* _TASK_
Copy the lines from the one with "This screenshot has height=875, width=1372." through the end of the records, swapping "column header" for "table heading" and leaving everything else unchanged. Leave the pictures out of your answer.
******
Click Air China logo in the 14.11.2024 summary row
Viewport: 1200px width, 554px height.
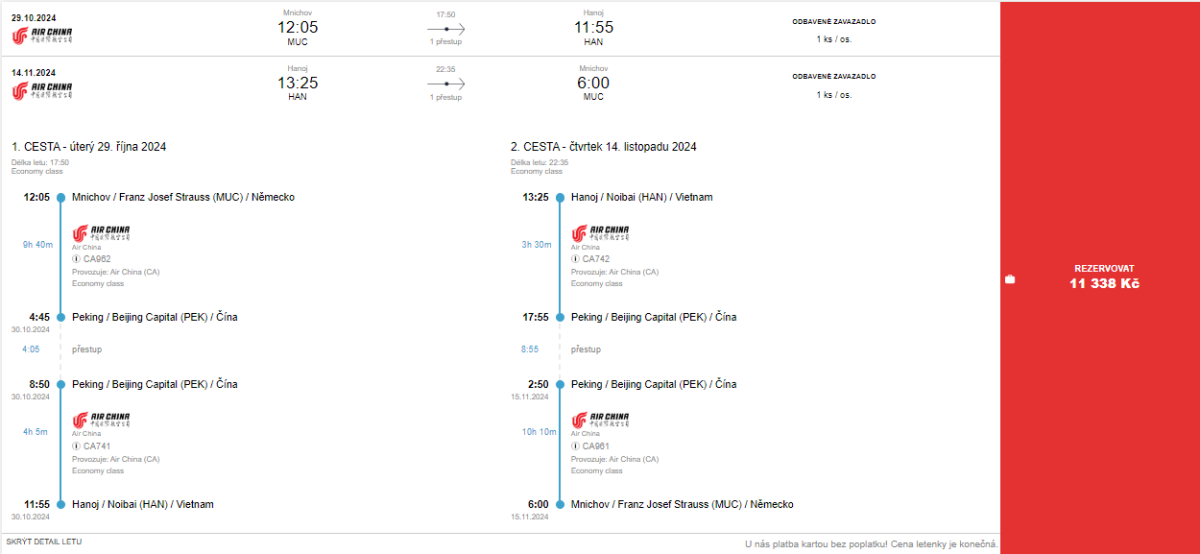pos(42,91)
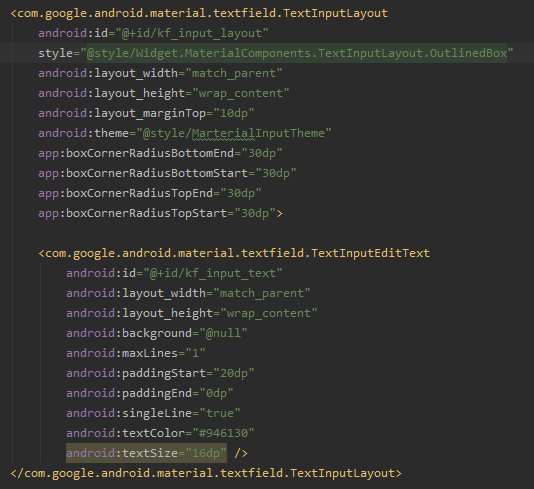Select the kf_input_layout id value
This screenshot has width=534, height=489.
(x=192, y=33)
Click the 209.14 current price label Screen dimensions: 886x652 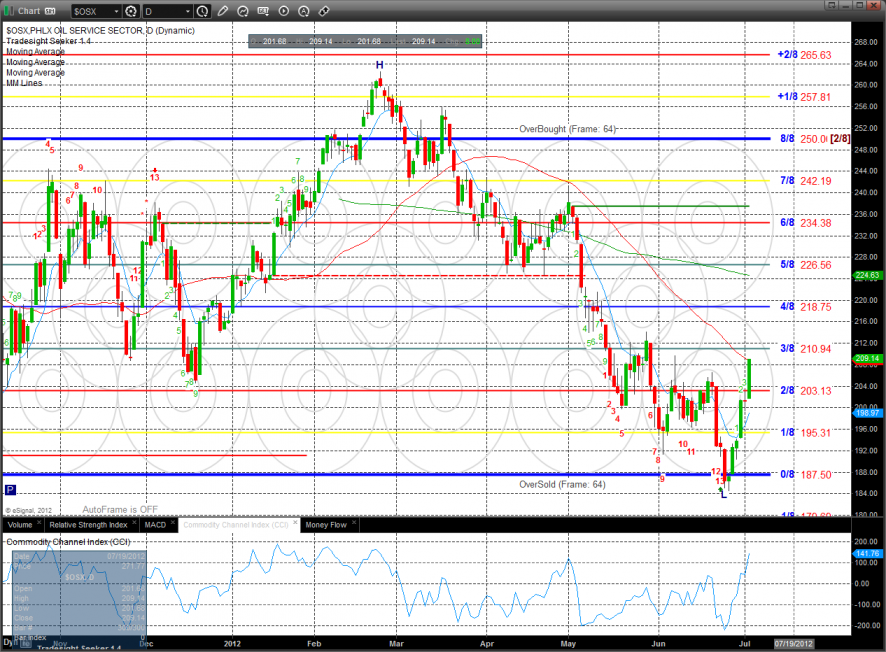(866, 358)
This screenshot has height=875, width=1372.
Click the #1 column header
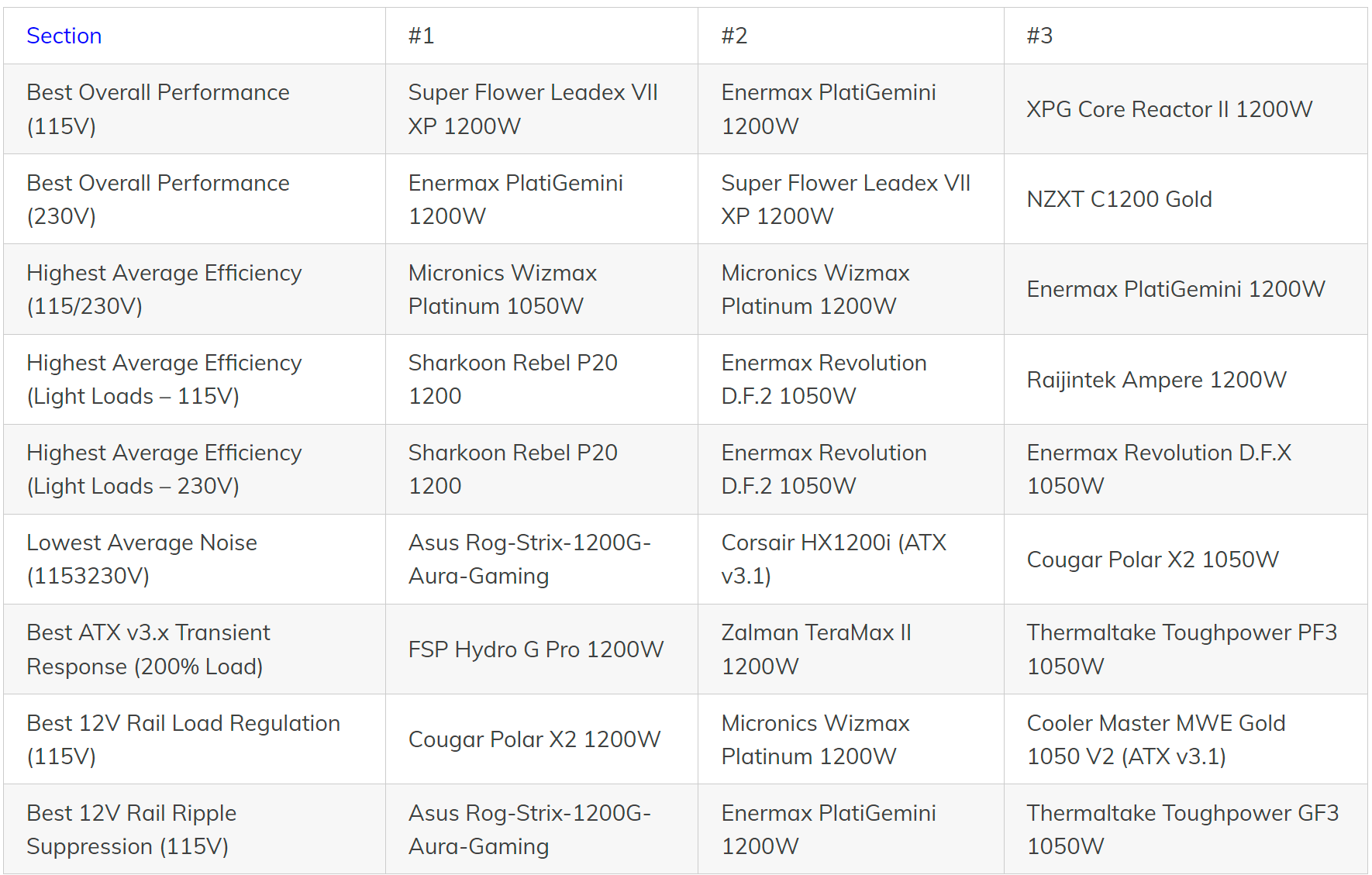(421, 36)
******
* _REPLY_
This screenshot has height=875, width=1372.
Click the #1 table heading
(421, 36)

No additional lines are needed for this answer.